DATA LISTING:

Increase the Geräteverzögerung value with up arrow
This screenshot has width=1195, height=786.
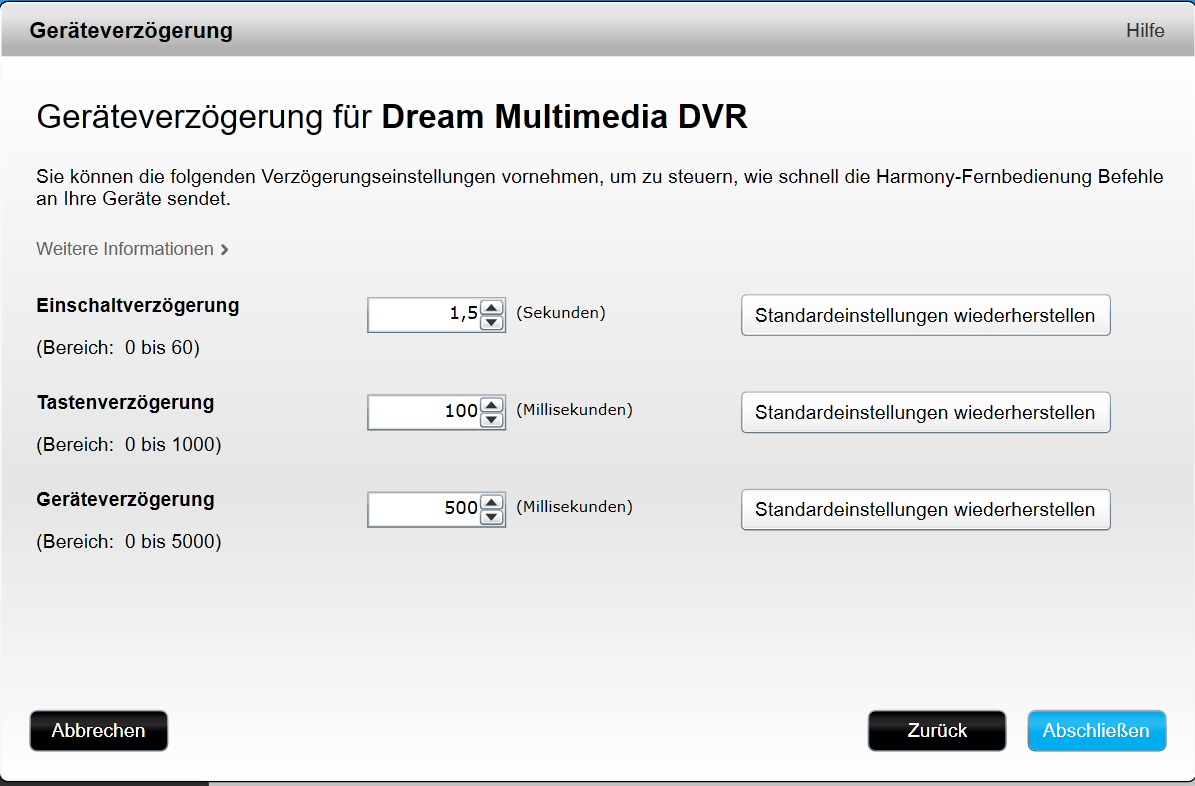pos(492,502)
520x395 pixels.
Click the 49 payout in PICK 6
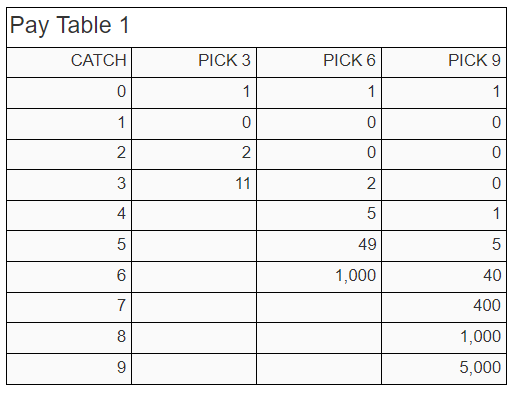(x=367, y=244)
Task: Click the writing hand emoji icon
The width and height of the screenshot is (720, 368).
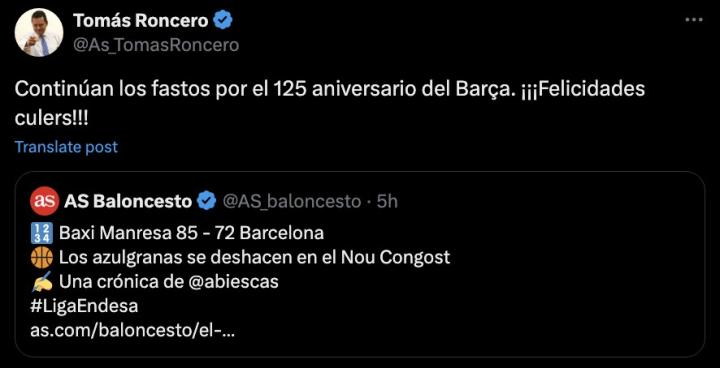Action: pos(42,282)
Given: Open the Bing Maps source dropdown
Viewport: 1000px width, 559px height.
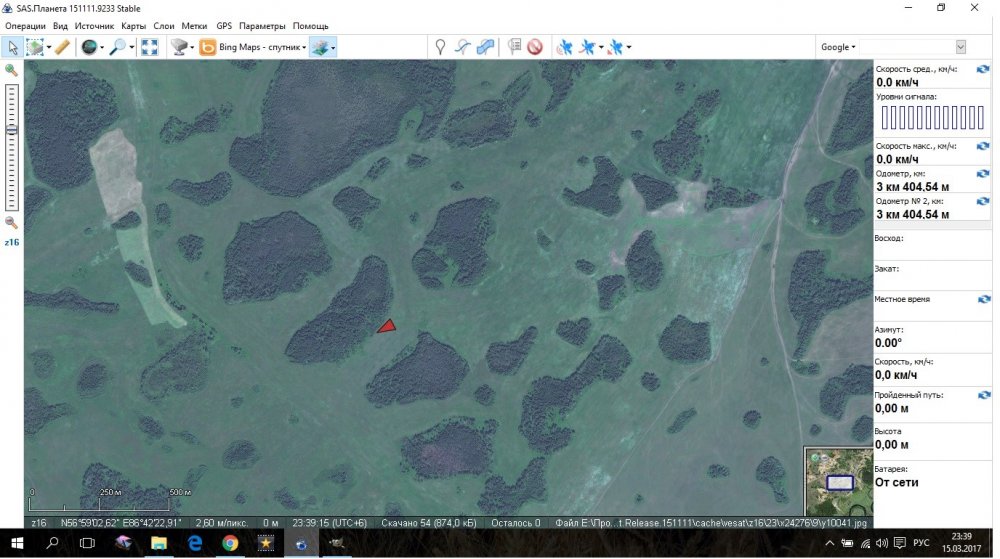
---
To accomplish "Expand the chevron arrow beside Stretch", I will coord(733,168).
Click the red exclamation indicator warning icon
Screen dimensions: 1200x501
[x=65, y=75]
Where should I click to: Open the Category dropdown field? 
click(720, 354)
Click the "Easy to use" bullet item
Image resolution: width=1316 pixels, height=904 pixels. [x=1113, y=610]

AIM OF THE TASK: Give the lines above again exactly, from the one containing "Task: Click the writing hand emoji icon" to the one containing "Viewport: 1000px width, 559px height.", both included, but leave out the pictures.

TASK RESPONSE:
Task: Click the writing hand emoji icon
The width and height of the screenshot is (720, 368).
Action: pos(42,282)
Given: Open the Bing Maps source dropdown
Viewport: 1000px width, 559px height.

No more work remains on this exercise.